Depuis 2013, le prix Thérèse Gouin-Décarie est décerné à une chercheuse ou à un chercheur pour souligner l’excellence et le rayonnement de ses travaux et de ses actions dans le domaine des sciences sociales.

L’une des grandes forces de Manon Bergeron est de savoir rallier les expertises d’individus, d’institutions et d’organismes d’intervention, pour ensuite les organiser en un réseau visant un objectif commun: prévenir les violences sexistes et sexuelles dans le milieu de l’enseignement. Elle a ainsi mobilisé pour le programme Empreinte, l’un de ses projets phares, les intervenantes de 26 centres d’aide et de lutte contre les agressions à caractère sexuel (CALACS) et des chercheuses de milieux universitaires spécialisées en violence sexuelle. En 2018, c’est dans cet esprit de collaboration qu’elle a ajouté une brique à l’édifice en créant la Chaire de recherche-innovation sur les violences sexistes et sexuelles en milieu d’enseignement supérieur (VSSMES). La pertinence sociale et la portée politique d’une telle approche ne font aucun doute.
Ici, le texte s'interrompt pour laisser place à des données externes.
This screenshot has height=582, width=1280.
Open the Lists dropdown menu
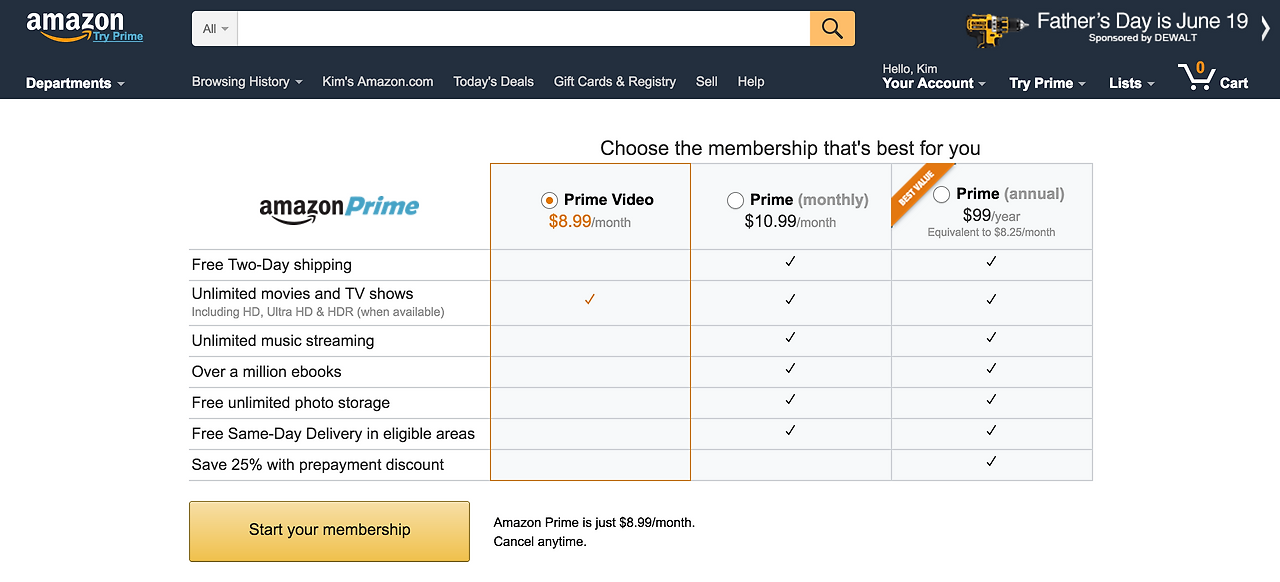point(1131,83)
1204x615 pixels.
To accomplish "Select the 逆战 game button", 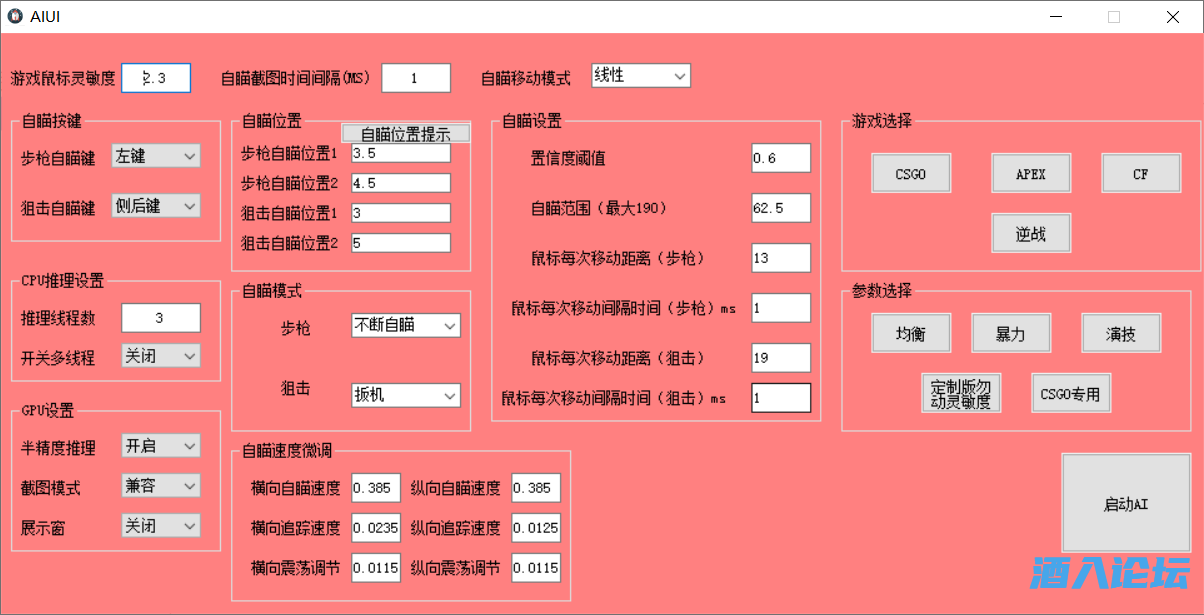I will 1030,233.
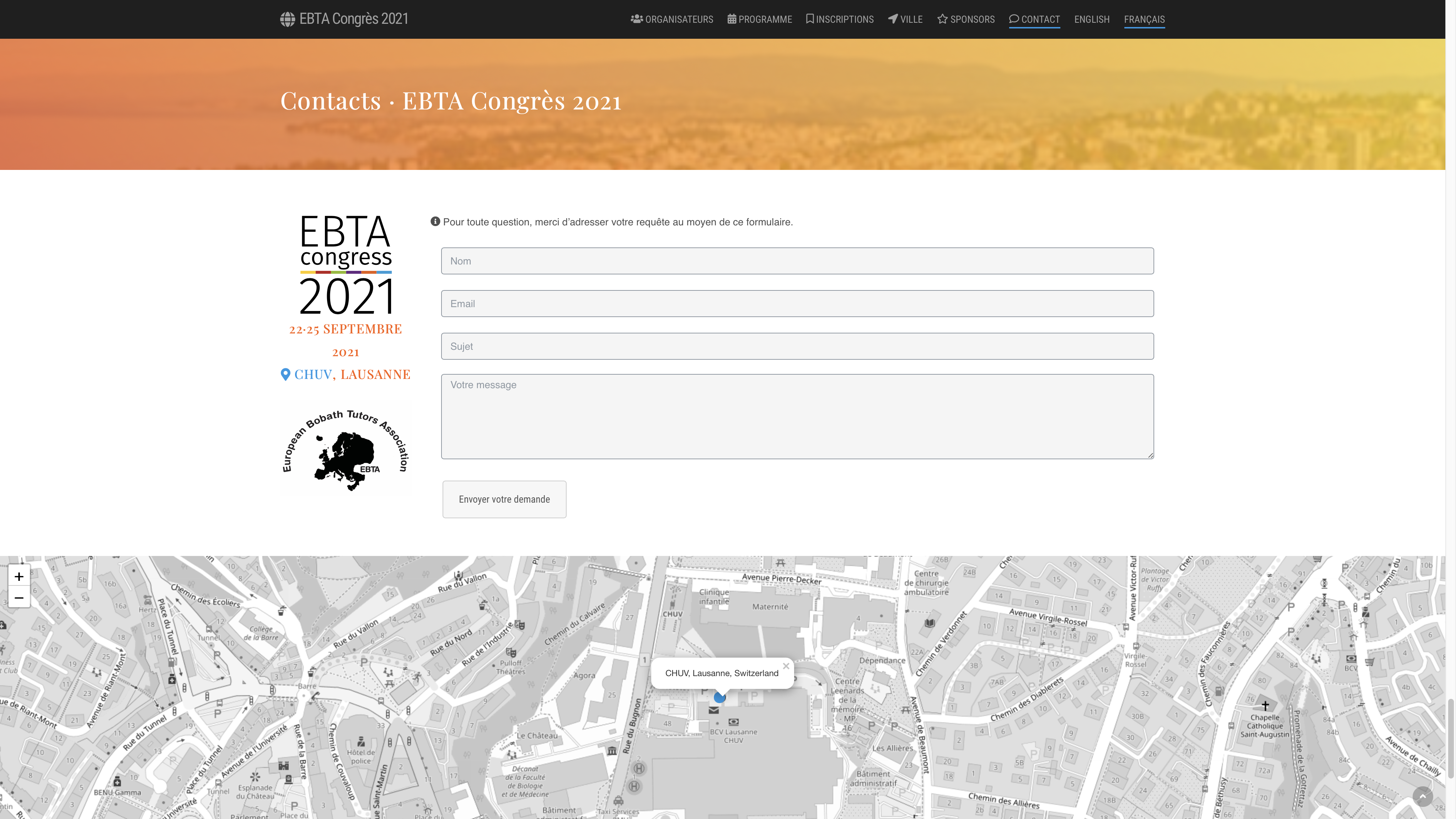The width and height of the screenshot is (1456, 819).
Task: Click the globe logo icon in header
Action: (x=287, y=19)
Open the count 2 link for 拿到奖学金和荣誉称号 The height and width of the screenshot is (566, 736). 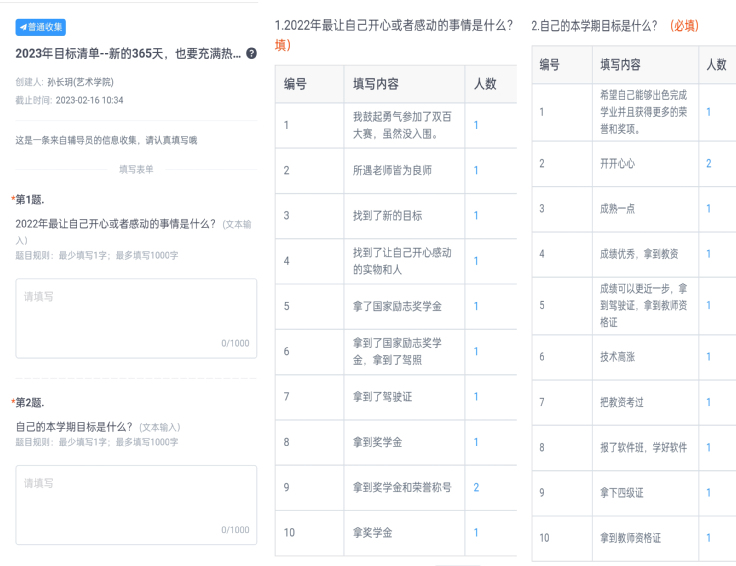(476, 487)
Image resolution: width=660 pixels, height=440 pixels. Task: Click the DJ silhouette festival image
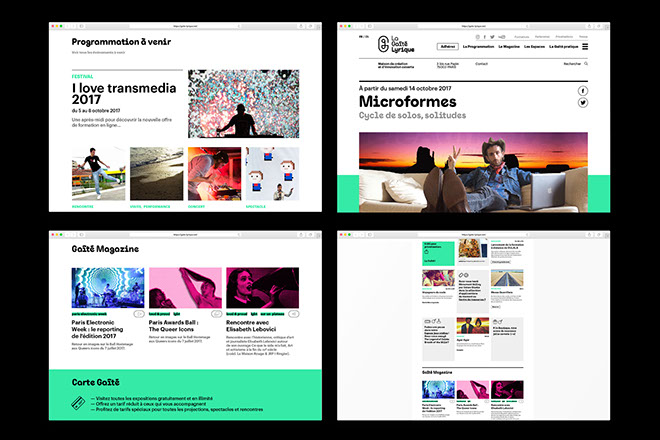tap(242, 103)
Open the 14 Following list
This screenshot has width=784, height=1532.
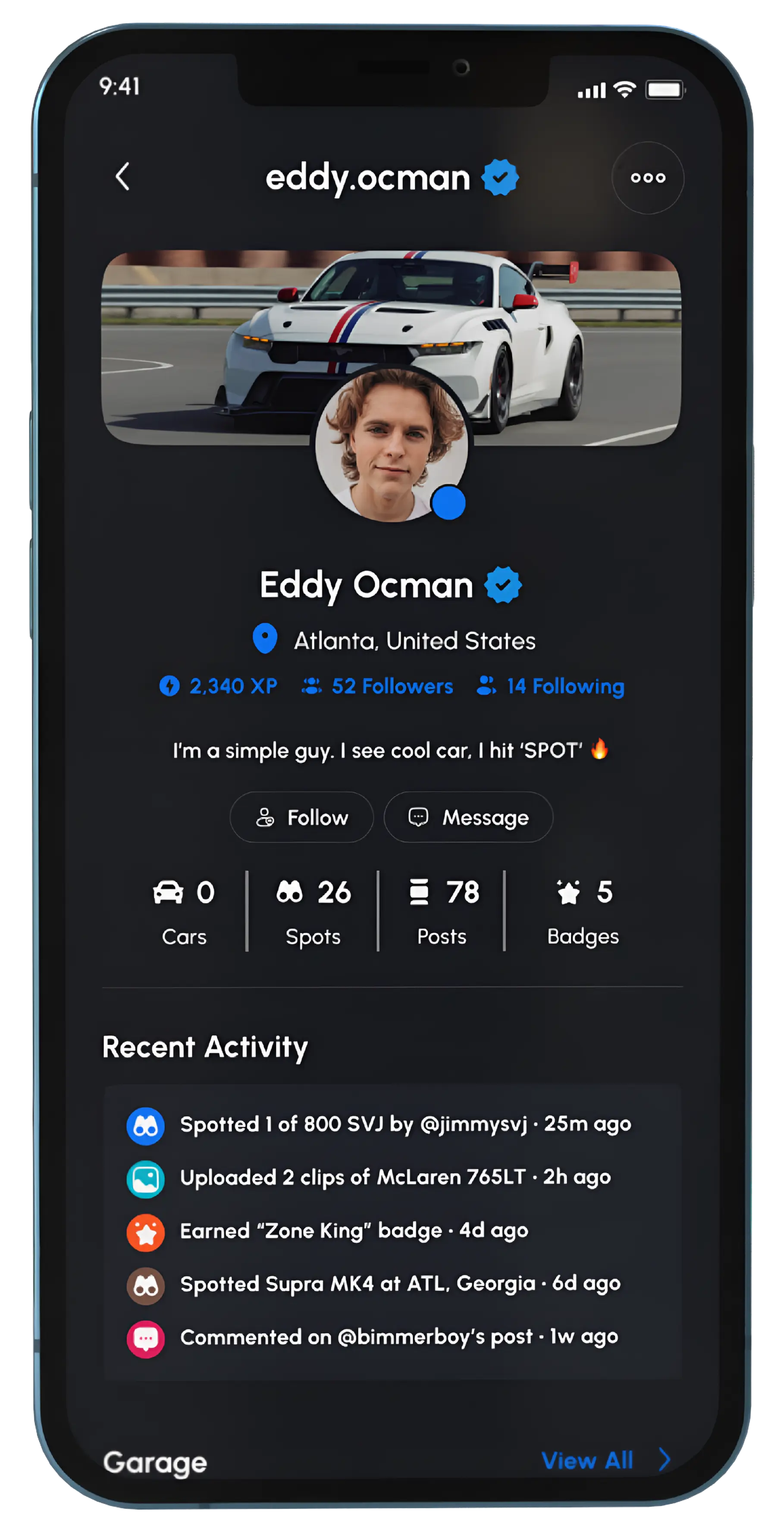[550, 686]
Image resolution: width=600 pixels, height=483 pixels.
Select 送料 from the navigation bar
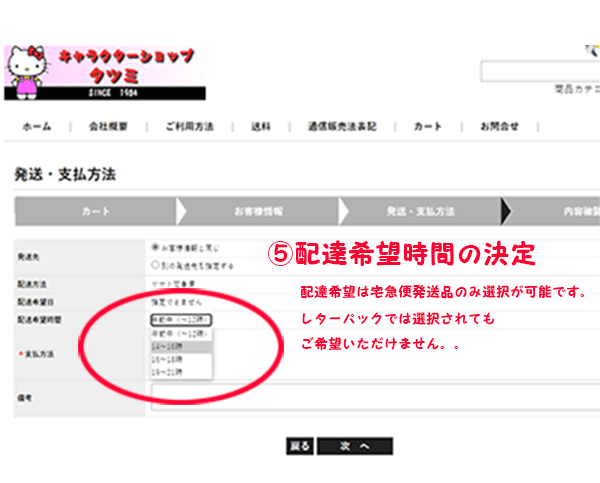click(x=260, y=127)
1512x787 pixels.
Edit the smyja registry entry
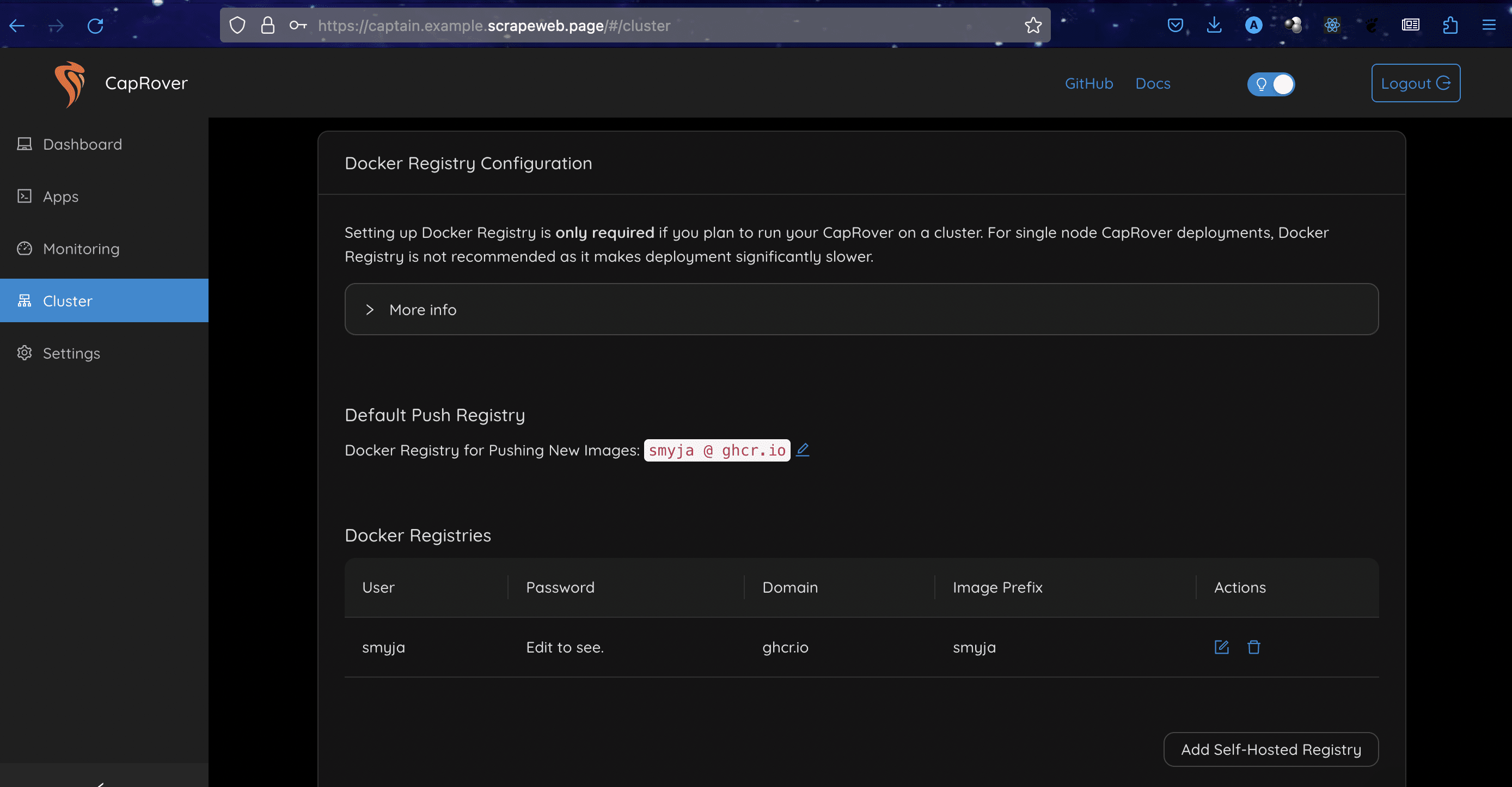point(1221,647)
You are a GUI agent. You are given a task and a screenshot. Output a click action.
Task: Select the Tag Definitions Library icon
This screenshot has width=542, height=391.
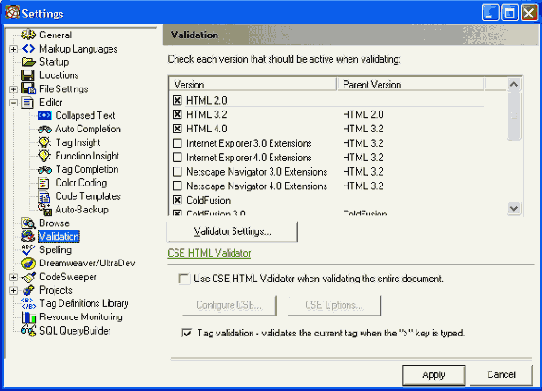28,304
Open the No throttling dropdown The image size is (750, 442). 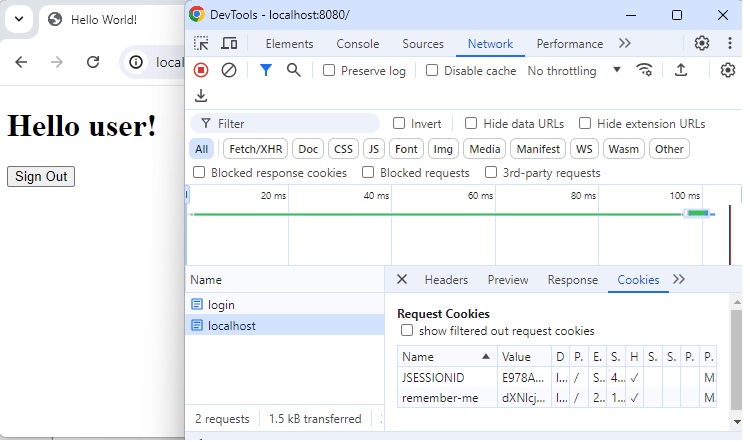[x=574, y=71]
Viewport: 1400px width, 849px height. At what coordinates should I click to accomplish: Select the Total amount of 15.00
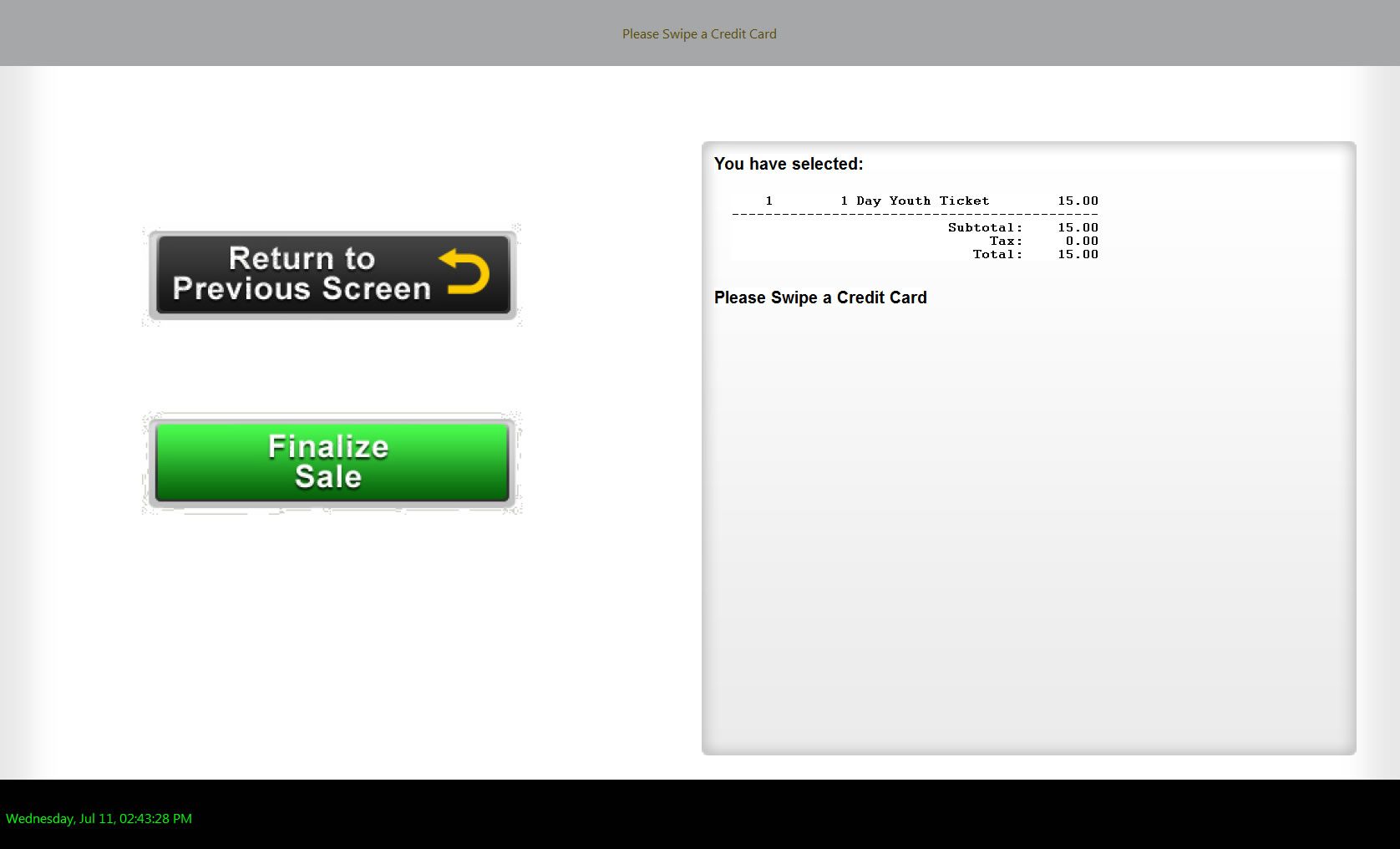click(x=1078, y=254)

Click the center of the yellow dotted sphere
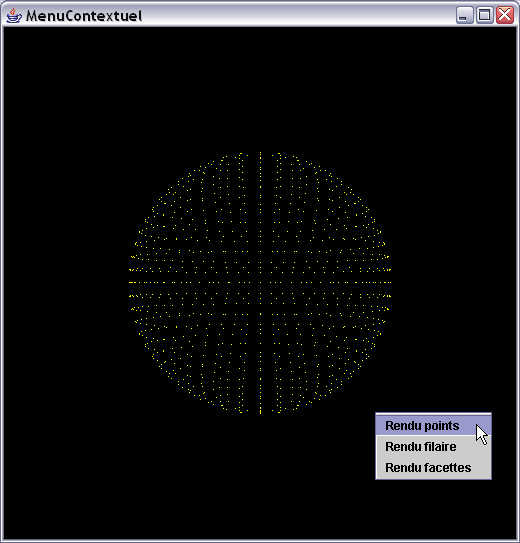[x=260, y=283]
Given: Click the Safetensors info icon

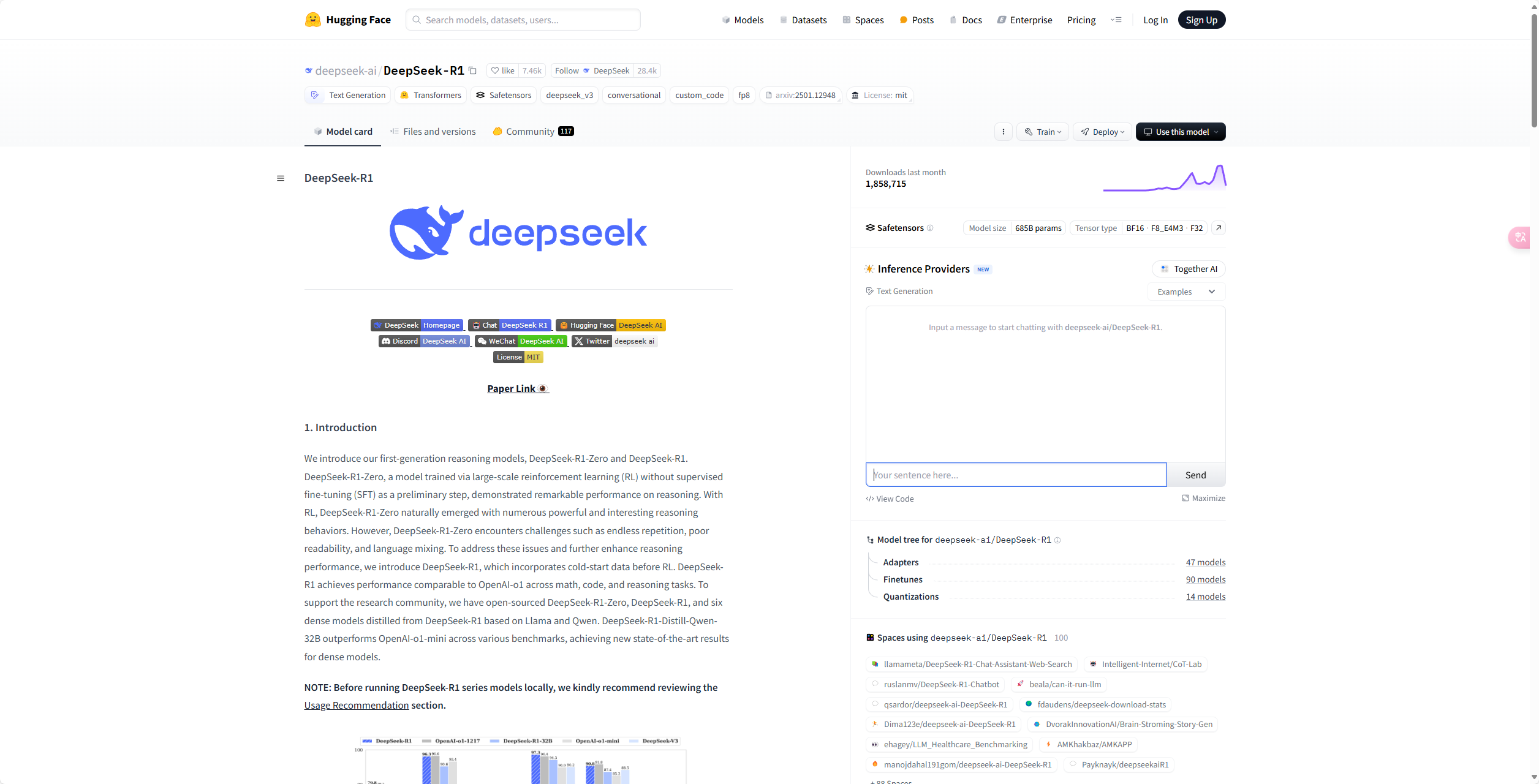Looking at the screenshot, I should pos(930,228).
Manon Bergeron a amorcé sa carrière à l’UQAM en 2010. Elle s’intéressait alors aux pratiques d’intervention auprès des personnes victimes de violences sexuelles. Avec elle, l’étude des violences sexistes et sexuelles en milieu scolaire allait désormais prendre sa place dans le domaine des sciences sociales.

L’élaboration, avec les CALACS, du programme Empreinte constitue un moment clé de sa trajectoire. Destiné aux élèves du secondaire, ce programme propose une série d’ateliers dynamiques axés sur la prévention, ainsi que des capsules vidéo offertes en ligne aux parents. L’évaluation du programme, taillé pour les organismes communautaires, démontre des effets positifs chez les jeunes qui y participent.

Les dirigeantes du programme ont obtenu du Secrétariat à la condition féminine du Québec un financement de deux millions de dollars en vue d’offrir Empreinte à travers le réseau des CALACS pour trois ans. Depuis, le financement a été pérennisé.

Un autre exemple éloquent du parcours de Manon Bergeron est l’enquête ESSIMU (Enquête, sexualité, sécurité, interactions en milieu universitaire: ce qu’en disent les étudiant·es, enseignant·es et employé·es) menée à la grandeur du Québec. Cette enquête repose sur une équipe de 12 chercheuses provenant de six universités québécoises, auxquelles se sont jointes plusieurs étudiantes de cycles supérieurs. Le Regroupement québécois des centres d’aide et de lutte contre les agressions à caractère sexuel (RQCALACS ), le Réseau québécois en études féministes (RéQEF) ainsi que le Service aux collectivités de l’UQAM ont aussi participé à l’enquête.

En révélant qu’une personne répondante sur trois avait été victime d’une situation de violence sexuelle en milieu universitaire, les résultats de l’ESSIMU ont rapidement alerté les milieux communautaires, institutionnels et politiques, et sommé les autorités concernées de se saisir de cette problématique longtemps ignorée ou minimisée. Plus encore, 14 des 15 recommandations proposées dans le rapport d’enquête ont été retenues et intégrées dans la Loi visant à prévenir et à combattre les violences à caractère sexuel dans les établissements d’enseignement supérieur (chapitre P-22.1 des Lois codifiées du Québec).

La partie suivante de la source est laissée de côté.